Will Sideri made the find of a lifetime while scoping out an estate sale in Maine earlier this month: He paid $75 for a page of 700-year-old text that experts now say could be worth thousands, reports the Maine Monitor’s David Dahl.
Sideri, 24, was searching for a cake mixer at an estate sale in Waterville, a small town along I-95 in central Maine. While browsing on September 3, however, a different item caught his eye: a framed page featuring elaborate script and musical notations. A circular yellow sticker, attached to the lower right-hand corner, read “1285 AD. Illuminated manuscript on vellum. $75.’’
Sideri’s thoughts immediately flashed back to a course on medieval manuscripts he’d taken years earlier at Colby College. He snapped a quick photo of the framed page on his phone, then texted it to his former professor Megan Cook.
Cook then sent the photo to Lisa Fagin Davis, executive director of the Medieval Academy of America. Together, they determined that the page was actually a missing page from the Beauvais Missal, a 309-page, late 13th-century Roman Catholic prayer book written in or near Beauvais, France. Sideri, meanwhile, rushed home to get a check so he could buy the page.
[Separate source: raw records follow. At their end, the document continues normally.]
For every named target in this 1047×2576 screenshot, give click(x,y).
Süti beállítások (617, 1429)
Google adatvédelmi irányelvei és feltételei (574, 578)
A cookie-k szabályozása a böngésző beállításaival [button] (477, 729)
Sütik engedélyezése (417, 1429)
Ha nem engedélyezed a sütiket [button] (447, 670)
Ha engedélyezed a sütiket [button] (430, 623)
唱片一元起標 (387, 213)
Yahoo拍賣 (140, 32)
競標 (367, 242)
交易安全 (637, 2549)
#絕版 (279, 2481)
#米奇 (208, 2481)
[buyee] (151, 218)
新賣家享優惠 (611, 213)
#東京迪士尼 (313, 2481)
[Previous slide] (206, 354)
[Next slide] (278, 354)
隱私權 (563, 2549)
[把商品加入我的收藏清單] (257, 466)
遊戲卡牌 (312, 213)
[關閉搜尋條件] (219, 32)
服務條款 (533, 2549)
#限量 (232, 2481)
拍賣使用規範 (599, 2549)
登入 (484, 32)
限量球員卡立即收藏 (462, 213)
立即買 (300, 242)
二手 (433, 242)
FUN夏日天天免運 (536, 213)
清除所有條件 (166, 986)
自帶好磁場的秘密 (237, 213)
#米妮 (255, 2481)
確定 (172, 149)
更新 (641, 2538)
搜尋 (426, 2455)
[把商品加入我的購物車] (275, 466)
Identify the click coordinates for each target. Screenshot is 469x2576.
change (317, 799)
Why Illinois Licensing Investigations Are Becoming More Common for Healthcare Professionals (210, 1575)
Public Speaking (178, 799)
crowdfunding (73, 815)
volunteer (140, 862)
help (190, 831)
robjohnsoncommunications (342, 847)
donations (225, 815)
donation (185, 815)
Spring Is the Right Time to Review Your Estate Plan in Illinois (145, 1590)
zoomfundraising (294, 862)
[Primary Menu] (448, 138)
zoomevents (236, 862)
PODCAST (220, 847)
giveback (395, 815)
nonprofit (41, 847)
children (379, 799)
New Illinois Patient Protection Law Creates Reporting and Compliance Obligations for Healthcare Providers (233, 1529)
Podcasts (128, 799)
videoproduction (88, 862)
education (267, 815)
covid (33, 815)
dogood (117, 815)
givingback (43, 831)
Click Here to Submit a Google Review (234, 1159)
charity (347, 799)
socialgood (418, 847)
I got to see @wsid30’s Beauvais Missal leaf yesterday, and we took it to visit its sister leaf in @ColbyCollege special collections. The Colby leaf has been conserved, but had environmental damage. Will’s leaf has been in that frame since the 1940s. Look how white the vellum is! pic.twitter.com/YHrLGCoJqr— Megan L. Cook (@meganlcook) September 9, 2022
The missing page, which had been well-preserved over the years, could be worth between $5,000 to $10,000, according to Davis.
“Students will often want to show or talk to me about an old book they own, but I’ve never had anyone approach me with material like this before,” Cook tells Artnet’s Vittoria Benzine.
The fully intact Beauvais Missal belonged to American businessman William Randolph Hearst, who sold it in the 1940s. Art dealers decided to take the document apart and sell it piece by piece, which was a common practice in the early 20h century. They “destroyed and scattered” thousands of manuscripts, Davis tells David Sharp of the Associated Press (AP).
Coincidentally, Davis had been looking for the now-dispersed leaves of the missal for several years when Sideri made his estate sale find. And she’s been successful: So far, she’s tracked down 114 pages from old barns, basements, museums and estate sales. Sideri found the page in the home of Colby College’s late director of financial aid, who died earlier this year.
“This stuff just shows up at the craziest places,’’ Davis tells the Maine Monitor.
What will become of the valuable leaf now? Its fate remains unclear, but Sideri says he has no plans to sell it. He may take it to his parents’ house to protect it from damage in case he moves. And, eventually, if he settles down, he’ll display it proudly and regale his friends with the story of his discovery.
“This is something at the end of the day that I know is cool,” Sideri tells the AP. “I didn’t buy this expecting to sell it.”